乗客から「時間が過ぎているのに、バス停に人が居ないなら通過すればいいじゃないか?何故、わざわざバス停に止まって扉の開閉作業を行うのか?」というクレームを受けました。
早く目的地に到着したい乗客の心理を鑑みると、バス運転士の行動は少し糞真面目な印象を与え、歯がゆい思いをされるかと思います。
仮に、クレームを直接言われなくても、ため息や突き刺すような視線、モゾモゾ動く動作などはしばしば感じ、いたたまれない気持ちになることはよくあります。
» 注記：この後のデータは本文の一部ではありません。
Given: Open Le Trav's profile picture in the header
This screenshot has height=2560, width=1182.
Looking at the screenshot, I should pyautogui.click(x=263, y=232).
もちろん、10分以上の遅延がある場合は、通過が可能なバス停は自己責任で通過します。
しかし、会社から全てのバス停に停車し、乗車用の扉の開閉は必ず行うよう指導されています。
何故、このような一見非効率で、非合理なことをバス運転士は行うのでしょうか?
それは、万一乗客がバス停に居るのに通過した場合、「バス停飛ばし」と判断されて、これも運行事故となり運輸局からの指導対象となるからです。
あまり、改善が見込めない場合は、車両使用停止や一定期間の営業停止処分などの行政処分を受けることがあるのです。
私も何度かやったことがあるのですが、待っていた乗客から会社にクレーム電話が入ったことがありました。
そのようなことがあった場合、運行管理者から大目玉を喰らった後、顛末書を提出することになります。
これについて運行記録として会社は保管し、年一回の運輸局の監査の際に、詳細にチェックされます。
万一会社側が、不利な運行記録を隠蔽したり、改竄したことが判明した場合、刑事事件にも発展する重大行為です。
このようなことが無いように、「バス停では、必ず停車し乗車扉の開閉を行う。」ようにしています。
これを行えば、仮に「バス停飛ばし」が発生しても運行事故にはならず、乗客からの普通のクレームになります。
バス運転士は、上記のような事故の他に、道間違えなどの運行事故にも注意しながら安全第一で運行していますので、よろしくご理解のほどお願いいたします。